Phones, Tablets and Electronics
Cell phones contain more bacteria than a toilet seat, according to numerous studies. In fact, more than 94.5 percent of cell phones harbor bacteria which can cause pink eye, the flu or diarrhea, according to a study published in the Annals of Clinical Microbiology and Antimicrobials.
Buttons, Switches and Door Knobs
Buttons, switches and door knobs are also a common place for bacteria to reside.
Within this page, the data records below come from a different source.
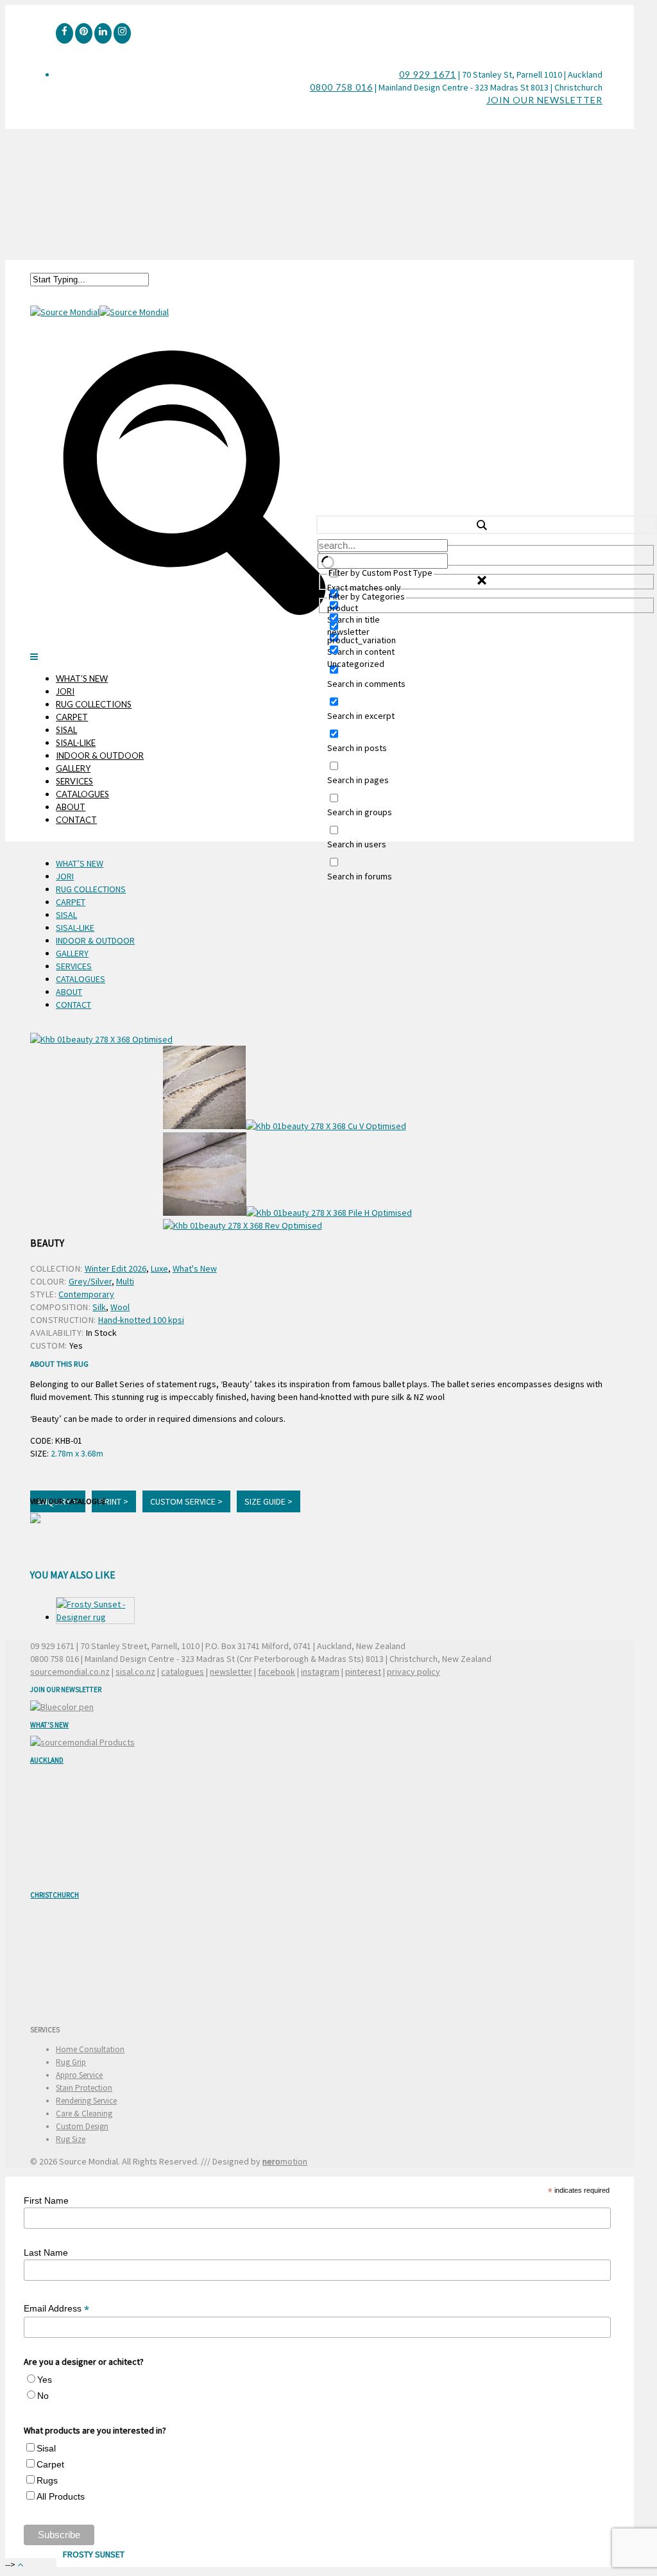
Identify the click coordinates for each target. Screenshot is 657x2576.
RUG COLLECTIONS (94, 704)
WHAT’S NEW (82, 678)
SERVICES (74, 781)
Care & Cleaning (84, 2113)
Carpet (50, 2464)
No (43, 2395)
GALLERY (73, 768)
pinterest (363, 1671)
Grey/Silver (90, 1281)
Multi (125, 1281)
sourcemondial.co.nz (70, 1671)
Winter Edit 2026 (115, 1268)
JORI (65, 691)
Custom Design (82, 2126)
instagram (320, 1671)
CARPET (72, 717)
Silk (99, 1307)
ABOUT (70, 807)
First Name (46, 2200)
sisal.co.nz (135, 1671)
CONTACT (76, 820)
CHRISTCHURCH (54, 1894)
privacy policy (413, 1671)
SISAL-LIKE (76, 743)
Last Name (46, 2252)
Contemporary (86, 1294)
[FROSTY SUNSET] (95, 1610)
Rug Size (70, 2139)
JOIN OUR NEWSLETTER (544, 99)
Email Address (56, 2309)
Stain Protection (84, 2087)
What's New (195, 1268)
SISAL (66, 730)
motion (284, 2161)
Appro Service (79, 2075)
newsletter (231, 1671)
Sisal (46, 2448)
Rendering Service (86, 2100)
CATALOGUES (82, 794)
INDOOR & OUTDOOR (100, 755)
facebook (276, 1671)
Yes (44, 2379)
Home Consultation (90, 2049)
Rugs (47, 2480)
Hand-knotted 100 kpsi (141, 1320)
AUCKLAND (47, 1760)
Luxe (159, 1268)
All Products (61, 2496)
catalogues (182, 1671)
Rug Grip (71, 2062)
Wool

A 2014 study of hospital elevator buttons found 40 times more bacteria than a public toilet seat, according to researchers at the University of Toronto, Canada.
Research including a 2006 University of Arizona study indicates between 20 percent and 40 percent of Americans eat in their cars which contributes to bacteria growth due to food spills and crumbs. Steering wheels are rarely ever disinfected and have about nine times more bacteria than a toilet seat, according to a U.K. study.
Faucets and Bathrooms
While electronics, buttons and steering wheels may harbor more bacteria than a toilet seat, the number of people who don't wash their hands is alarming. In 2013, Michigan State University researchers observed 3,700 people in public restrooms. Of those, 33 percent didn't use soap and 10 percent didn't wash their hands at all. To make it worse, the average wash time was only six seconds, or 14 seconds below the CDC's recommendation for hand washing.
Refrigerators and Microwaves
More than 20 percent of workers indicate their office fridge is rarely or never cleaned, according to the The Academy of Nutrition and Dietetics. Refrigerators and microwaves can harbor bacteria in the inside and on the outside if they are not regularly disinfected and cleaned out. Moldy and spoiled food can be easily avoided by dating lunches and having a cleaning schedule. In addition, the USDA recommends making sure handles and outer surfaces are wiped down.